Consider a web application with a lot of Javascript (which is basically all of them). Somewhere in the HTML for that site the Javascript has to be included:

<script src="/assets/js/site.js"></script>

That's web dev 101, and it's wrong. For 2 reasons:

  1. Most web applications change frequently. When you change site.js there's no guarantee that your end user will get the latest version the next they visit your site unless you explicitely make it so your web server adds headers to invalidate the cache.
  2. If you add headers to invalidate the cache everytime a user comes to your site that means they're downloading 100s of KB of script everytime they reload (which can be devestating to performance)
The solution is to use a hash as part of the name of the script and add aggressive caching headers:

<script src="/assets/js/site-d131dd02c5e6eec4.js"></script>

Let's just call a spade a spade here: that's a hack. The modern web developer spends and inordinate amount of time optimizing the performance of their applications to work around issues like this. This is because the architecture to which they're beholden is fundamentally flawed. A well designed system makes the typical case easy, not hard.

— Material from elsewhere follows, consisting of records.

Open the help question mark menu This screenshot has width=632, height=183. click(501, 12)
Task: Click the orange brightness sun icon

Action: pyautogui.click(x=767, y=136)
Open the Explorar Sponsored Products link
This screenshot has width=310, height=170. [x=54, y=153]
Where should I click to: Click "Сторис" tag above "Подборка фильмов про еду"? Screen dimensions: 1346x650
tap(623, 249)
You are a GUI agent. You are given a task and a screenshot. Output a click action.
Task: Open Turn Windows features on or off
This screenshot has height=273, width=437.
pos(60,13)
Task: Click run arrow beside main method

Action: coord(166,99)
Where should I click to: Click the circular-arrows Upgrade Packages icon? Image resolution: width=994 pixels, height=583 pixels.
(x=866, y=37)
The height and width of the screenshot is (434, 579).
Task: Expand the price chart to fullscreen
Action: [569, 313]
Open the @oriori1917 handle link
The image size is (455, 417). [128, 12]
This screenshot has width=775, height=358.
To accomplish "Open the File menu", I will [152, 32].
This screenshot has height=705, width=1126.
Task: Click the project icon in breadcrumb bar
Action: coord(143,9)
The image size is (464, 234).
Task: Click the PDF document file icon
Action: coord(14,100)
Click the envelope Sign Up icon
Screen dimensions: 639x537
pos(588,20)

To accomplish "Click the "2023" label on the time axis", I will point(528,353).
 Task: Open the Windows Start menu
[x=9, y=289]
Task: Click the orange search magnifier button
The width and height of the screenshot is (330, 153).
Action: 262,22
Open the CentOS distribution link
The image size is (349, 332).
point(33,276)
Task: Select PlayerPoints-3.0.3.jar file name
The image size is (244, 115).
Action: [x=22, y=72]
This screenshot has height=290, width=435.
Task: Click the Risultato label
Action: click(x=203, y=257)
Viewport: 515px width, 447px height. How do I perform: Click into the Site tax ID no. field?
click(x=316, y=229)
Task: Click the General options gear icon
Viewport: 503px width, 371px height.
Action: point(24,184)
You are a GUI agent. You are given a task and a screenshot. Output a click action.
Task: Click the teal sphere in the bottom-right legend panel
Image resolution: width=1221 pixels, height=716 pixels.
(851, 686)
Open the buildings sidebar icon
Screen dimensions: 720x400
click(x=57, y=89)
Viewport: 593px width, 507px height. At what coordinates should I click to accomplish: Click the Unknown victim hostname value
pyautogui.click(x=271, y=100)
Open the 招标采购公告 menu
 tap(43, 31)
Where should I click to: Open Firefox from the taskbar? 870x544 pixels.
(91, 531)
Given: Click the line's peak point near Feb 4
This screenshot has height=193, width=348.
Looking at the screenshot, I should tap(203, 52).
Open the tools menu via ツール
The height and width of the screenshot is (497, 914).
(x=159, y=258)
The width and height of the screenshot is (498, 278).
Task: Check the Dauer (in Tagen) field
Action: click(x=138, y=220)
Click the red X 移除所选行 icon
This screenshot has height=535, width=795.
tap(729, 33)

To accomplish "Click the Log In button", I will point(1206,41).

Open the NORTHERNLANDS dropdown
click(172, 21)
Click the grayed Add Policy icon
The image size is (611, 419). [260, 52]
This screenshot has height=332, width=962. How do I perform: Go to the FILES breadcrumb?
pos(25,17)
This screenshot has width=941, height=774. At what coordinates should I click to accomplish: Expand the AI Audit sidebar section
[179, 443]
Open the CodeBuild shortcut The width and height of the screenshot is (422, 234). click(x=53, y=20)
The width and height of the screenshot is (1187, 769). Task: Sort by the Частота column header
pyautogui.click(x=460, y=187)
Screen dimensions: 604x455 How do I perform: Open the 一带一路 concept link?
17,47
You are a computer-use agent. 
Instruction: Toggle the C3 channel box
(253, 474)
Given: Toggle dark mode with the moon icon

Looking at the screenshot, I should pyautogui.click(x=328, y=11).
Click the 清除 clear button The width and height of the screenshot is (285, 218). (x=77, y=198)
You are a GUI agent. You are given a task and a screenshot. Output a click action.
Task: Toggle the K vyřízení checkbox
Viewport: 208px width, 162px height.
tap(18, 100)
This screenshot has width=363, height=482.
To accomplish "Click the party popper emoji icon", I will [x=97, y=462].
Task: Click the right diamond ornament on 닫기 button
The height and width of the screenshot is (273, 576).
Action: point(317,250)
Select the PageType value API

For more guidance on caching read this article by Google. Speaking of Google, they got so fed up with slowness of HTTP, they silently replaced it with SPDY on their servers.

Clean URLs

Perhaps you've read this blog post: URLs are for People. Well, I disagree. URLs are not for people. Nobody enters them manually, and rarely do they even bother to look at them. Your domain matters, but outside of that if you're spending more than a few minutes thinking about how you want to layout your URLs, you are wasting your time focusing on a part of your system that doesn't actually matter. (And one thing I love about that article is his two primary examples of bad URLs are two of the most popular sites on the internet: Google and Amazon...)

HTTP Verbs

If you look at a framework like Ruby on Rails it places a great deal of emphasis on using the correct HTTP verbs. What's bizarre about this is even in the original construction of web servers with simple CGI-based forms, the set of HTTP verbs was not widely supported. GET and POST were widespread, but their lesser-known cousins DELETE and PUT were unreliable. This leads Rails to add code like this:

<input name="_method" type="hidden" value="delete" />

So why advocate for a system which doesn't actually work out of the box?

Bi-Directional Communication

RESTful architectures are client-server architectures. All requests originate from the client, and all responses originate from the server. Therefore it is impossible for the server to initiate communication with the client. Sadly almost every application needs server-initiated communication.

For example it'd be great if our email application could tell the client when a new email came through. The RESTful solution to this problem is to poll periodically - a clumsy, inefficient and unreliable process.

Alternatives

Perhaps the main alternative to REST when it comes to APIs is RPC, which could be pulled off with any number of mechanisms (AJAX, WebSockets, ...). But RPC is not a magic bullet, it has its own set of issues (which probably led to the creation of REST in the first place). My point is not to offer an architecture which is superior to REST in every way, rather I think that the application ought to drive the discussion about architecture. If REST works for you application, then by all means use it, but if it doesn't don't be afraid to use something else.

Too often we measure the quality of an application by it's conformity to a set of pre-defined rules - the Thou Shalt Not's of web development - when we should really be treating those rules as suggestions - conventions that someone once found useful in building their own application.